Pour faire le silence en soi, pour accéder au moment propice à
La création, combien d’heures de bruit a-t-il fallu ?
Les oreilles réceptionnent des millions de sons, c’est un besoin,
Une drogue, une fuite en avant comme tous ces
Voyages faits par certains lorsque tout va mal... Mais il faut savoir
Tout arrêter, tout couper, tout mettre en veille et recommencer à
Écouter, à redécouvrir ce silence tellement craint,
Dévastateur pour beaucoup, insupportable pour d’autres.
Ce silence pourtant si nécessaire, si indispensable même.
Il parle de « mythèmes » auxquels je ne comprends rien, mais
Là encore, il fait une liste qui va du premier mythème au
Neuvième. Pourquoi ce besoin de lister ? La réponse je la
Trouve à la dernière ligne du chapitre : « Ce sont les neuf
Fonctions du moi-peau». Ah, bon, fallait le dire plus tôt !
Si j’étais psychanalyste, je m’arrangerais pour tout oublier dans
Le cadre des séances et être le plus neuf, le plus disponible, mais
Cela est-il possible à la vérité ?
Je suis à la page 91 et je vois combien, lui et les autres, nous parlent
Toujours des pathologies attachées aux psychismes des êtres malades,
Comme si la psychanalyse n’était faite que pour eux. Je l’ai déjà dit
Et continuerai de le faire sans relâche, la psychanalyse doit sortir de
Cette image, de cet engrenage démoniaque, de cette association
Inacceptable : Psy = maladie. Non, la psychanalyse s’adresse à tous.
Mais, qu’est-ce donc que la psychanalyse ?
La psychanalyse est avant tout un travail idéal pour qui veut accéder à
La connaissance de soi. Je ne crois pas qu’il y ait un autre moyen (sic).
Elle ouvre des portes, donne de la force, renouvelle les possibles.
Je suis à la page 101 et je commence à m’ennuyer sec.
Pourquoi tartiner ainsi à n'en plus finir, sans se préoccuper de l'autre,
De vous, de moi ? Pourquoi devrions-nous faire des efforts ?
L’effort, dès l’école primaire c’est la règle sinon tu tombes dans
La trappe de l’échec scolaire…
Un gosse de quatorze ans vient d’abattre froidement sa famille :
Il ne supportait plus sa maman… C’est surprenant qu’il n’y ait
Pas plus d’évènements similaires, lorsqu’on sait ce que vivent
Les gosses à la maison. Il est à souhaiter de voir ce passage à l’acte
Isolé, sinon, à la longue, être parents va devenir dangereux.
Ce livre s’adresse-t-il au commun des mortels, à vous, à moi
Ou plutôt à des spécialistes cherchant quelques réponses à des
Problèmes difficiles ? Quel sens y a-t-il à avoir encore ce livre
Chez moi ? Celui-ci et bien d’autres ?
- Les livres, vois-tu, sont des repères.

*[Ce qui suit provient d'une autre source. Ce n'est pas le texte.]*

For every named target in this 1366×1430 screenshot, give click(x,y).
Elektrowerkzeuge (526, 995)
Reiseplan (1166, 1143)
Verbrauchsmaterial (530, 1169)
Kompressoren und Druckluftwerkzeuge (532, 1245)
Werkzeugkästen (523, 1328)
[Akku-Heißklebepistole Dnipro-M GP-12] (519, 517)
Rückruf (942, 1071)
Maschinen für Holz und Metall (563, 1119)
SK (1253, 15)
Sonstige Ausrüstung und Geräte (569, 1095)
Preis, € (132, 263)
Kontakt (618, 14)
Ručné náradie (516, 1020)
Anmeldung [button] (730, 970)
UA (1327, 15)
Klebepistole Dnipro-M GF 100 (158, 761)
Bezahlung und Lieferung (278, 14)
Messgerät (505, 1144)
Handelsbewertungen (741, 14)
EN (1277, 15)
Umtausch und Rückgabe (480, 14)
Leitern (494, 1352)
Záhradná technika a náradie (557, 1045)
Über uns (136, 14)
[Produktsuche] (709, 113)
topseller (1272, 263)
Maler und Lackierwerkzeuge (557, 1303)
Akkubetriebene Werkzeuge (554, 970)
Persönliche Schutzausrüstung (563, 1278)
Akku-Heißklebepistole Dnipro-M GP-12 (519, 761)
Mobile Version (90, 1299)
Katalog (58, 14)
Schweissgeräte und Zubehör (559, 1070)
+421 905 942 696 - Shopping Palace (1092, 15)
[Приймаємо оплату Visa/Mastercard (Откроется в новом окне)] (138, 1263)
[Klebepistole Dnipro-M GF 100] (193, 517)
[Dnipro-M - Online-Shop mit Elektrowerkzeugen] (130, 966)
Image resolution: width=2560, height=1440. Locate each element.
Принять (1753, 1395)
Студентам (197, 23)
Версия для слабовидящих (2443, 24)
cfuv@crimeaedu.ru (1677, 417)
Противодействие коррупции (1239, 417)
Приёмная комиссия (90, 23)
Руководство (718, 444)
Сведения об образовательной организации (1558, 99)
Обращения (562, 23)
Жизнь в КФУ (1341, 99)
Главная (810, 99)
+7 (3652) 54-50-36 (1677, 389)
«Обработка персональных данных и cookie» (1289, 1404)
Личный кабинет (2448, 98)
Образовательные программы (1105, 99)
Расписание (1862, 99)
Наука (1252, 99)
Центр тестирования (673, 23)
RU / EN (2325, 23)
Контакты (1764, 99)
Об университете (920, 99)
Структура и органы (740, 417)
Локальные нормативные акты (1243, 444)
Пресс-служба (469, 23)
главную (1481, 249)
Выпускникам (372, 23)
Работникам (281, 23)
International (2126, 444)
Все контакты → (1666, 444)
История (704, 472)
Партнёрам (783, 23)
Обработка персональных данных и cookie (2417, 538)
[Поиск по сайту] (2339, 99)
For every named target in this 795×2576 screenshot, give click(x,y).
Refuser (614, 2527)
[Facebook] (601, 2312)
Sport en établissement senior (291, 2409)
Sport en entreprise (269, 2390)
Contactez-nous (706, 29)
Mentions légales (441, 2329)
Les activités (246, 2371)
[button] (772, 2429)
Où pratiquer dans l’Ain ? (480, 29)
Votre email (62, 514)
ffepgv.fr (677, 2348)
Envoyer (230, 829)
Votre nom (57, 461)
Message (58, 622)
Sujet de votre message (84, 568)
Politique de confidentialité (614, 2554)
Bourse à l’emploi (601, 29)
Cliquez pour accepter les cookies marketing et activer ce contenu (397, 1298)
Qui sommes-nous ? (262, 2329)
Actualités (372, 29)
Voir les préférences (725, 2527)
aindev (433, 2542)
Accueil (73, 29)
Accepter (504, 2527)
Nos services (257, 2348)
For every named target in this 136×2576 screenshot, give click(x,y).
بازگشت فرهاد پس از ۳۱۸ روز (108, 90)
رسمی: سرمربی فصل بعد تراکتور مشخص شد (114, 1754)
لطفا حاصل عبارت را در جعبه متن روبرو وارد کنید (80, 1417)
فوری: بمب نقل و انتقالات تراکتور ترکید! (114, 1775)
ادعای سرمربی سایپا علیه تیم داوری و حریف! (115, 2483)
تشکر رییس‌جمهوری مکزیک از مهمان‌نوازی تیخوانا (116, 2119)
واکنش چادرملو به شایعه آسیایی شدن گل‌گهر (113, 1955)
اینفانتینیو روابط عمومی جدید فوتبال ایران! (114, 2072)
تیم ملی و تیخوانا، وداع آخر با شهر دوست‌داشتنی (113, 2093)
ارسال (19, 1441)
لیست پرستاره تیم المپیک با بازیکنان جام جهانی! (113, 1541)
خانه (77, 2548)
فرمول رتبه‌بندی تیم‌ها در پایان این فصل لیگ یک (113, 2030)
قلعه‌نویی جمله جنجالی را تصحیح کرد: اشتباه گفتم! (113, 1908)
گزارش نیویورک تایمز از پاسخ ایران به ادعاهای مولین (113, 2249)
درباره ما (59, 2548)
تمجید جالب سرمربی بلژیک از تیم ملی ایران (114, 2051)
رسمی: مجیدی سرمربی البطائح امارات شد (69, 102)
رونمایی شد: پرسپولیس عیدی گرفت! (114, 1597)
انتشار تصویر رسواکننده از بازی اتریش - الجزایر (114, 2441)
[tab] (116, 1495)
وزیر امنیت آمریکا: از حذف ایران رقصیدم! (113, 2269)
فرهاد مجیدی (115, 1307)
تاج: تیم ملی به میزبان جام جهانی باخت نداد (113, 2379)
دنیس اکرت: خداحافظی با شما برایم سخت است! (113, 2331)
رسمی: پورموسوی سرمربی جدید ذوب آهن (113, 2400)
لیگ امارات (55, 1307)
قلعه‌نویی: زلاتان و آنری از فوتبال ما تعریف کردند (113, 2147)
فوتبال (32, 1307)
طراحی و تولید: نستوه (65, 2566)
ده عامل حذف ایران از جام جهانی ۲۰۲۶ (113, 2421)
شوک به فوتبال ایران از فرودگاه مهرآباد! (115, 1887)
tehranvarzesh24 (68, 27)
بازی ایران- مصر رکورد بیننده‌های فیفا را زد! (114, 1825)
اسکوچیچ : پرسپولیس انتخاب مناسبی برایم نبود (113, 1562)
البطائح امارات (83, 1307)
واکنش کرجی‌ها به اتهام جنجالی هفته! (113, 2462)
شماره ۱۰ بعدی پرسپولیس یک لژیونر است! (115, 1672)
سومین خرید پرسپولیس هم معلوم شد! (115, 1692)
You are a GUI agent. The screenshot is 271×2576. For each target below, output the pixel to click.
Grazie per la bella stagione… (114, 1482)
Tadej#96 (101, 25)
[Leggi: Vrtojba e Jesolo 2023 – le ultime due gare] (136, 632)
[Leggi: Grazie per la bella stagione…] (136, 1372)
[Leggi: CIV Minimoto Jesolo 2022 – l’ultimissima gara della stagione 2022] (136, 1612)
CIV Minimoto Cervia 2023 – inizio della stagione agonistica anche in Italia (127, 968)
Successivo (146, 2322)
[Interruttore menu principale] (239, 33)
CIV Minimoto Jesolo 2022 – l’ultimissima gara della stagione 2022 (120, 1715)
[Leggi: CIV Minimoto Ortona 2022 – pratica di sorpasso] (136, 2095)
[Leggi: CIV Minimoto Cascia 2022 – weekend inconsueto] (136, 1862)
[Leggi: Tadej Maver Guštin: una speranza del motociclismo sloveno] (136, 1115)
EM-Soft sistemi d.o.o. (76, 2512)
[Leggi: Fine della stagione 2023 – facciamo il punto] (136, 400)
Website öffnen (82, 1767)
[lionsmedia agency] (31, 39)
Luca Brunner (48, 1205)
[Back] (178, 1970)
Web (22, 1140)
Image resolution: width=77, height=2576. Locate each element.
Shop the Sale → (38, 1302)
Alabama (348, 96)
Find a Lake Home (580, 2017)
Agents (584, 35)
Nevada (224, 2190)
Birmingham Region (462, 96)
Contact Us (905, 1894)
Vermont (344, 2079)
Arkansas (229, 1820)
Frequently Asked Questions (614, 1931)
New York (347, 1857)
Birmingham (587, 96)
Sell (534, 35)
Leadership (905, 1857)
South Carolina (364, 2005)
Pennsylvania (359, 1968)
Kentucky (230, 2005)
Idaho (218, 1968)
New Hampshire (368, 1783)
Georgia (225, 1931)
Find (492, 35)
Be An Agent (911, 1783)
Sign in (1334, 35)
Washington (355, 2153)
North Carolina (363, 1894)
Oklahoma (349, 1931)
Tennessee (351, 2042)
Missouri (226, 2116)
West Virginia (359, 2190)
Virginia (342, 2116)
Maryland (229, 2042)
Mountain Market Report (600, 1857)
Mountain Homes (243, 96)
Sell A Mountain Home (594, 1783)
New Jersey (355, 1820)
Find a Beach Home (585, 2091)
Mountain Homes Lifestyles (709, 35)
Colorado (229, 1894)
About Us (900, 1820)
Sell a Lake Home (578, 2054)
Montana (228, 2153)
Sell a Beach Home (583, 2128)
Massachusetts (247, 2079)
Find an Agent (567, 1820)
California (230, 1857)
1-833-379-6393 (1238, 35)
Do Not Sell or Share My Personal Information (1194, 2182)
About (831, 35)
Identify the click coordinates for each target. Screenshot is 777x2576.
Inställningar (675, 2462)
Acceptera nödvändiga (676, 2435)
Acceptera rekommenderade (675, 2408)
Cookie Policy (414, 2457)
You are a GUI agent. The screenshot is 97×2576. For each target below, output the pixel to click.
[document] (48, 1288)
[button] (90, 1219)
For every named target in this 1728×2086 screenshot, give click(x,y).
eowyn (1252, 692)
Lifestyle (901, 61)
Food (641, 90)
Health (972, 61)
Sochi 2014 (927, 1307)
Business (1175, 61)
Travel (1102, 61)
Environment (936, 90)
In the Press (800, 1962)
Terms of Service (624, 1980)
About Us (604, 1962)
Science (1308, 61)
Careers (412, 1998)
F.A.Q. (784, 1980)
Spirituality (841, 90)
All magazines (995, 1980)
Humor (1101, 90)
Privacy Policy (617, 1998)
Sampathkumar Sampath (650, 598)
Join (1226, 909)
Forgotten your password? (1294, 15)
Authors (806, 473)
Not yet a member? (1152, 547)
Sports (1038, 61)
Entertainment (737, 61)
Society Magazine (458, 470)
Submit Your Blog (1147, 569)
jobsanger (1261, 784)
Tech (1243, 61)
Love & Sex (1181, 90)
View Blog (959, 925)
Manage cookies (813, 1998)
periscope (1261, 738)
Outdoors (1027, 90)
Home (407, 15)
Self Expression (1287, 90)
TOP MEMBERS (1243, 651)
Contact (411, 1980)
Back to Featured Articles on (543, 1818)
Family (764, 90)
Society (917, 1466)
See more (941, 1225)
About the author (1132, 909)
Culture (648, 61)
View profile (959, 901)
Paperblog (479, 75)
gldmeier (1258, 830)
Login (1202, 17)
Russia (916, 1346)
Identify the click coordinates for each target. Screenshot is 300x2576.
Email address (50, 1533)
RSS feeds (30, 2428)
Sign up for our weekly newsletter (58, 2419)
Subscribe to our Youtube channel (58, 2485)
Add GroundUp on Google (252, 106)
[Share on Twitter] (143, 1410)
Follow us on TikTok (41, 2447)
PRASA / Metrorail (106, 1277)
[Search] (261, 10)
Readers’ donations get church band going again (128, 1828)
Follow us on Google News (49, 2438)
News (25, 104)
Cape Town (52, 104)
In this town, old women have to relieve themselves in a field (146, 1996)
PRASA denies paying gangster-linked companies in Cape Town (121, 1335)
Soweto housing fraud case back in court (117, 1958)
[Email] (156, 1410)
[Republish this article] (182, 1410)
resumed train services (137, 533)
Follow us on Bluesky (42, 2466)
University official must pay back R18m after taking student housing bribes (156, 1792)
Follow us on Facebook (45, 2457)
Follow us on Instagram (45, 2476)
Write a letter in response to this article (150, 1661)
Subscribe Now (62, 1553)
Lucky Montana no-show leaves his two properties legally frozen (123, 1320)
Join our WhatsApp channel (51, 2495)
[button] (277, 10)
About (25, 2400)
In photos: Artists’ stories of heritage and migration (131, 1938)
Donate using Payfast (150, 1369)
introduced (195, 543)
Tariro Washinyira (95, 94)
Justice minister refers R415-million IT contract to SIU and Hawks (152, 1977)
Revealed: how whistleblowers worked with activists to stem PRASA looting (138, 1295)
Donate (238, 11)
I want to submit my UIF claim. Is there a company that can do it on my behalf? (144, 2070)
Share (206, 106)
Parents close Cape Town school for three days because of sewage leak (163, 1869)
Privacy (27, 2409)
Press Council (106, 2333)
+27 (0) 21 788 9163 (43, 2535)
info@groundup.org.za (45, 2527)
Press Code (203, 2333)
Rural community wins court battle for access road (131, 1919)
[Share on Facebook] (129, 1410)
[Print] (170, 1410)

Tu les as choisis à un
Moment donné pour une raison, peu importe laquelle,
Ils sont là comme une mémoire supplémentaire à la tienne.
- Oui, mais ne faut-il pas, de temps en temps, faire le ménage,
Vider la corbeille ?
- Tu peux, mais d’autres ouvrages viendront les remplacer
et nous serons toujours dans l’illusion.